Guitar Tab showing a repetitive picking pattern with a moving first note causing some position shifts and stretches.
This exercise is once again straight eighth notes and is a fantastic speed builder. The first three bars of the pattern are all identical except for the first note which move down a fret each bar. This not only helps your accuracy but it also works on some stretching and position shifting. When you are starting the phrase with the 5th fret, you will need to move your hand down to the 5th before targeting the 10th fret on the E string with your little finger again.
Guitar Tab showing an ascending triplet pattern using notes from the A Dorian Mode.
This ascending triplet exercise is a great way to get those fingers ready for playing some shred guitar. We are playing three notes per string here, this retains the form of the A Minor Pentatonic scale with the addition of the 7th fret on both strings (Taken from the Dorian Mode).
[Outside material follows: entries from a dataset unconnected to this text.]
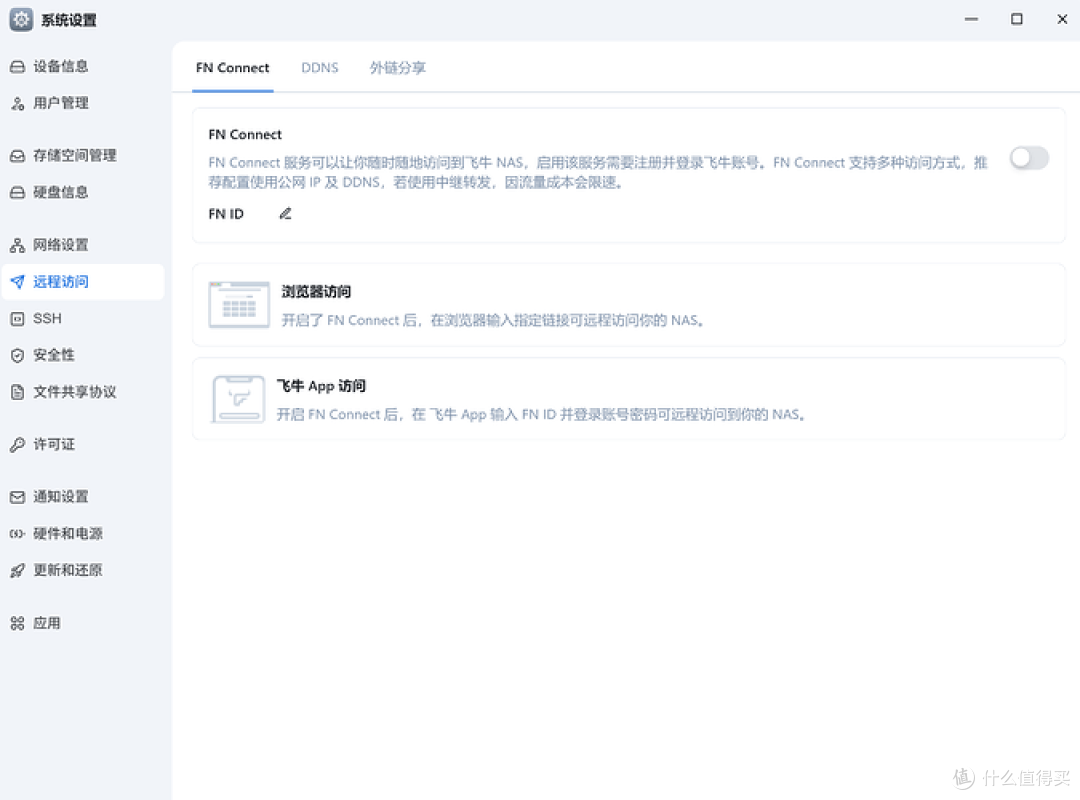
Task: Switch to the DDNS tab
Action: [320, 67]
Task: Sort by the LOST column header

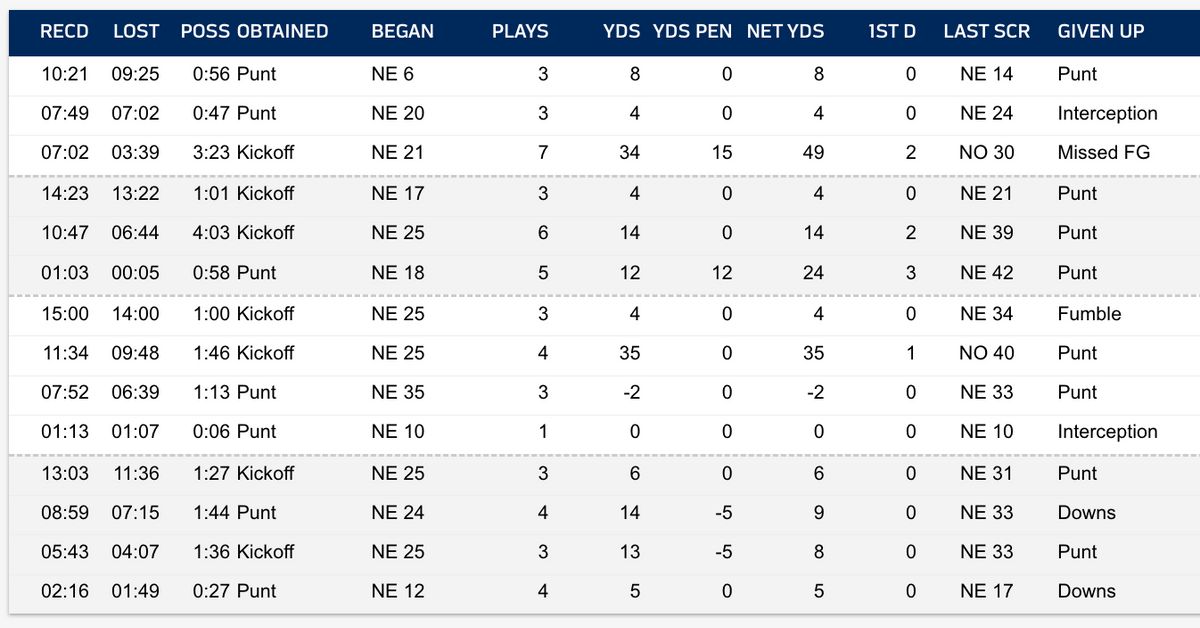Action: (135, 31)
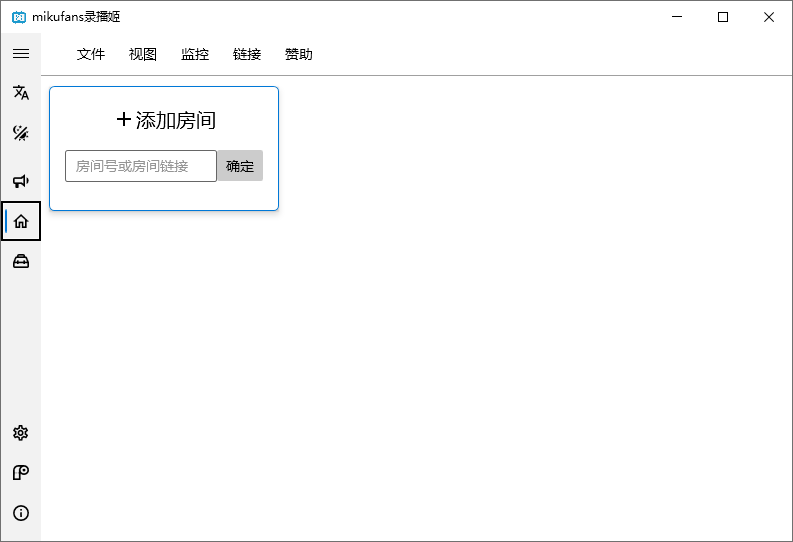Open the 视图 menu
Viewport: 793px width, 542px height.
pos(143,55)
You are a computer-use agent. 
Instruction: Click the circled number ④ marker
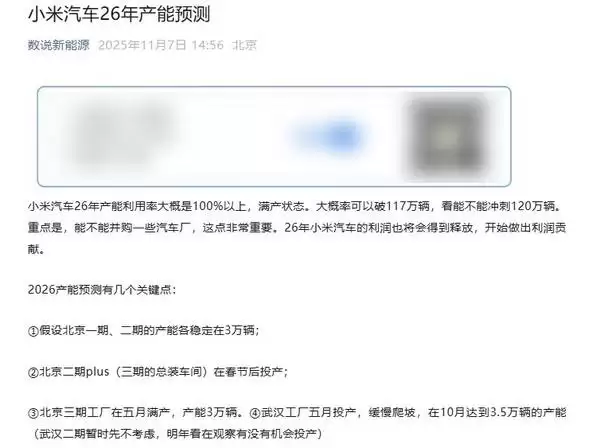click(x=255, y=413)
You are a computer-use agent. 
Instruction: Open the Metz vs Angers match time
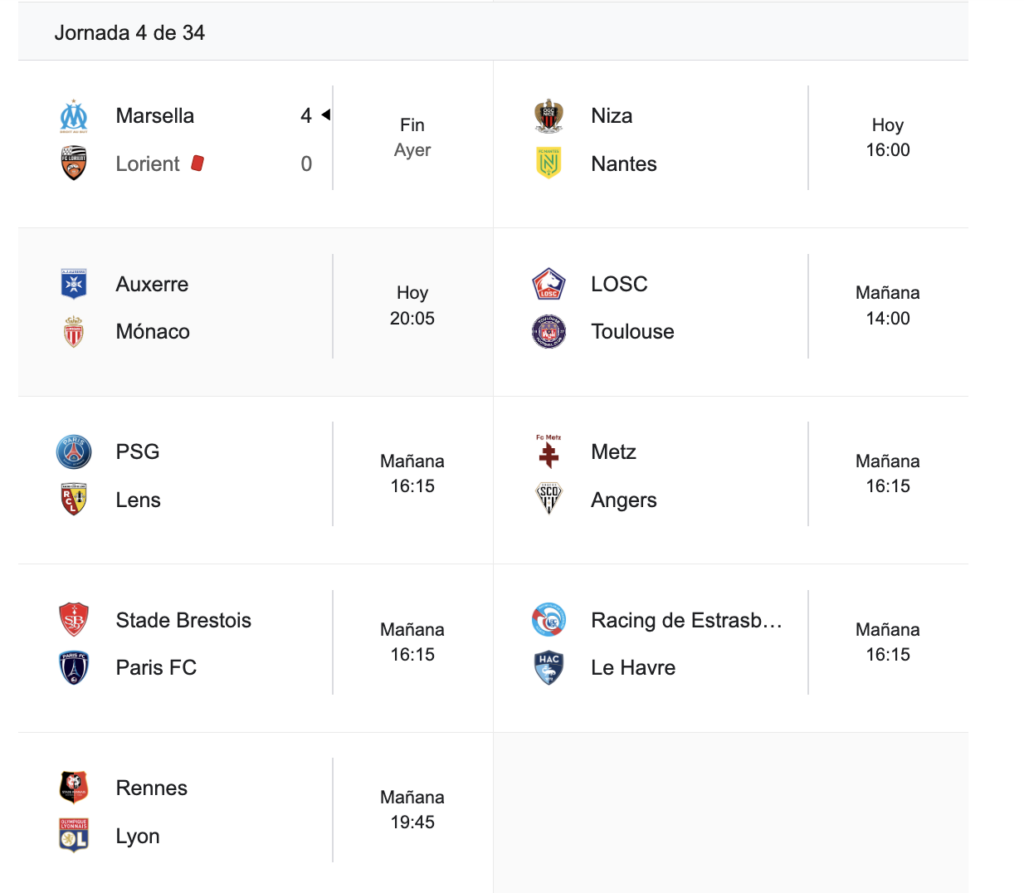pyautogui.click(x=887, y=474)
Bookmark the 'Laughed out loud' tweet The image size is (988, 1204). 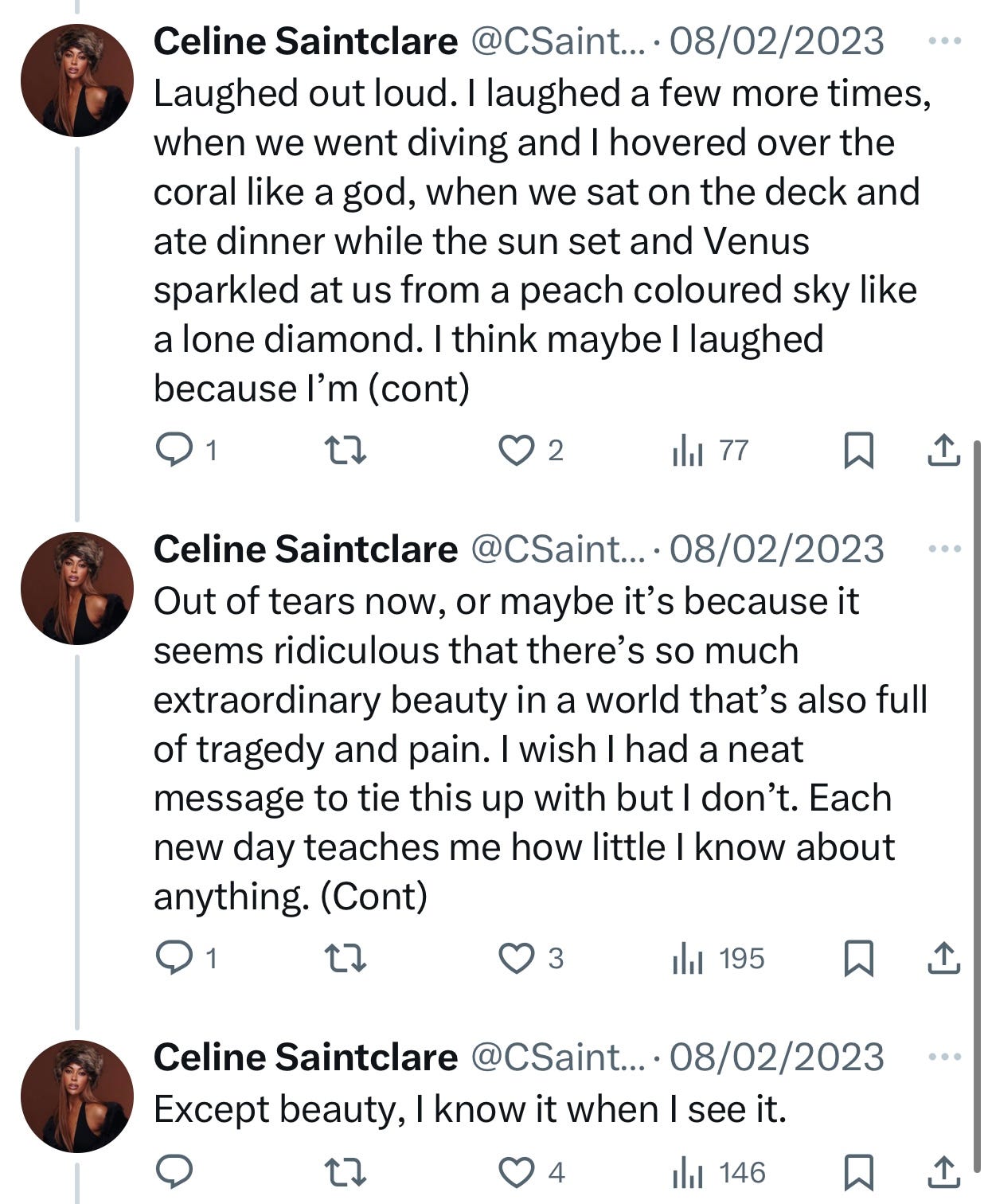coord(858,451)
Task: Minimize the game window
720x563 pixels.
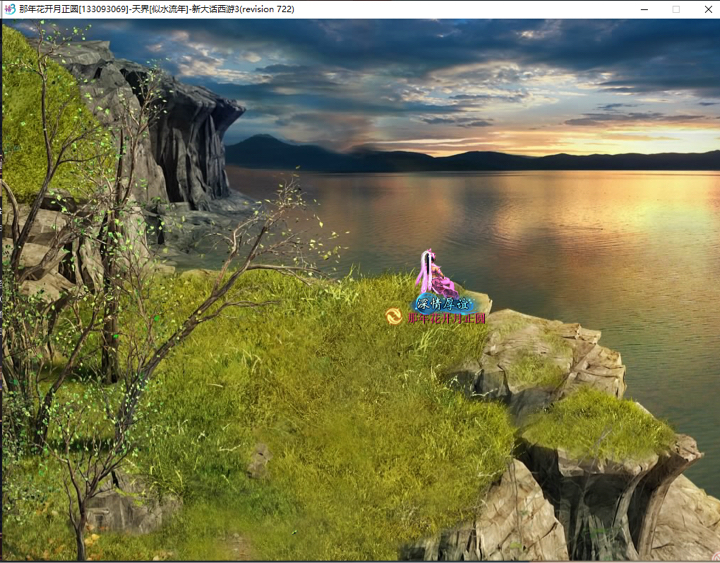Action: point(640,9)
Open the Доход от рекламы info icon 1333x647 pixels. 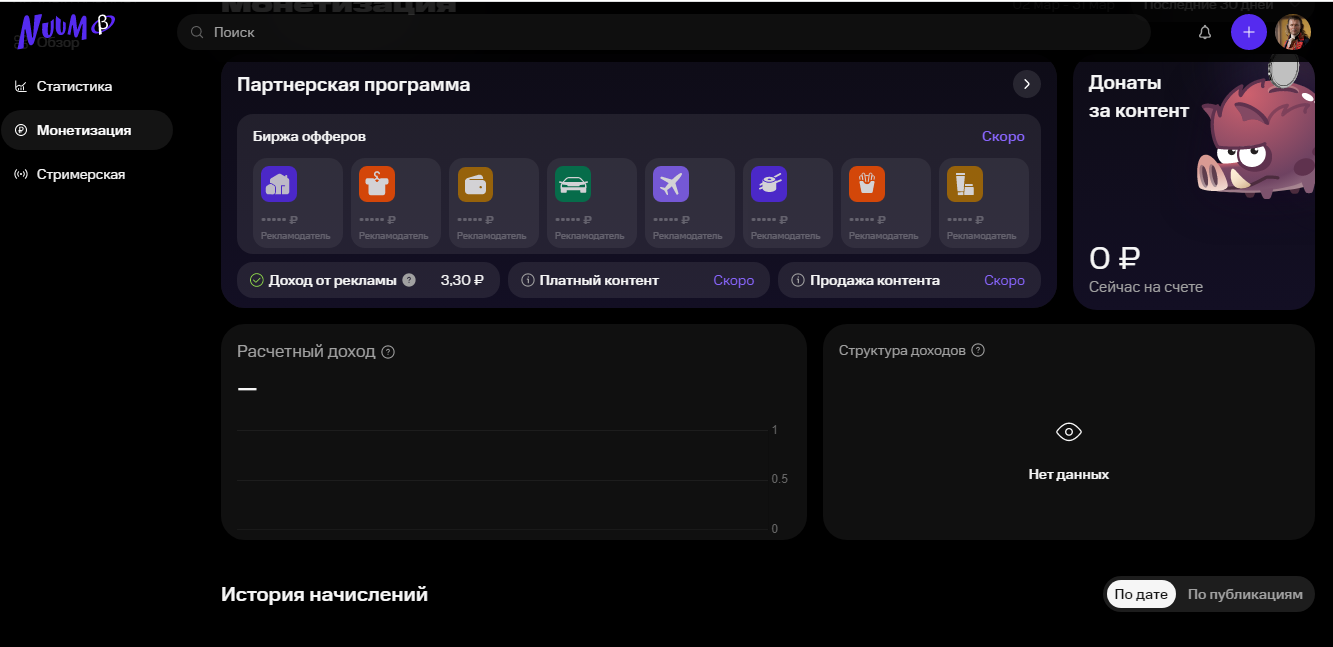tap(408, 280)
Use strict finger groupings for both strings here, first finger, ring finger and little finger and strict alternate picking throughout.
When alternate picking you’ll be starting all the B string triplets on a down and the E string triplets on an up.
Guitar Tab showing an descending triplet pattern using notes from the A Dorian Mode.
This exercise is the same as Exercise 12 but in reverse. Starting from the highest note and working backwards in triplets.
Same rules apply here with finger patterns except you will be starting with the little finger. Picking is also worth considering, I always recommend starting descending triplet licks with an up stroke. If you start the first triplet with a down, the second triplet will need to be an up, which will involve skipping over the E string to precisely upstroke the B. While this is possible, you may find it more fluent to start with an up.
Guitar Tab showing an ascending triplet pattern move up the fretboard with a range of position shifts and stretches.
This exercise is all triplets in an ascending, three note per string pattern. Each pattern will require the use of the first and little fingers but you can alternate the middle notes between your middle and ring fingers as needed.
The position shifts can be tricky in this pattern as the speed increases as they all contain three finger stretches so spend some time getting used to the form of this pattern before working your way up with the speed. Accuracy is everything with a fast pattern like this, you want to be sure you’re hitting every single note cleanly and not rushing anything.
Guitar Tab showing an ascending triplet pattern that crosses all 6 strings and works across a large are of the fretboard with position shifts and string changes.
In this final exercise we have a triplet, three note per string pattern which ascends both up the strings and up the neck of the guitar. We will be covering everything from the 5th fret on the low E to the 18th fret of the high E in one move.
Every two groups of triplets, the position shift happens on the same string, Take bar one for example, the second beat is the 5th, 7th and 8th frets on the A string which then position shifts on the third beat to the 7th, 8th and 10th frets on the same string.
This exercise is certainly one to take your time with as there is a lot going on here and this requires accuracy from both your picking and your fretting hands. This combines all the skills in this lesson into one monster pattern.
All the exercises are written out here in the key of A Minor but you can transpose these to anywhere else on the guitar to suit. You may find some of the stretching exercises easier in a higher register as the frets are closer together.
Once you’ve mastered these, you could even try to throw a few of them into your own guitar solos to add some face melting speed to your lead passages.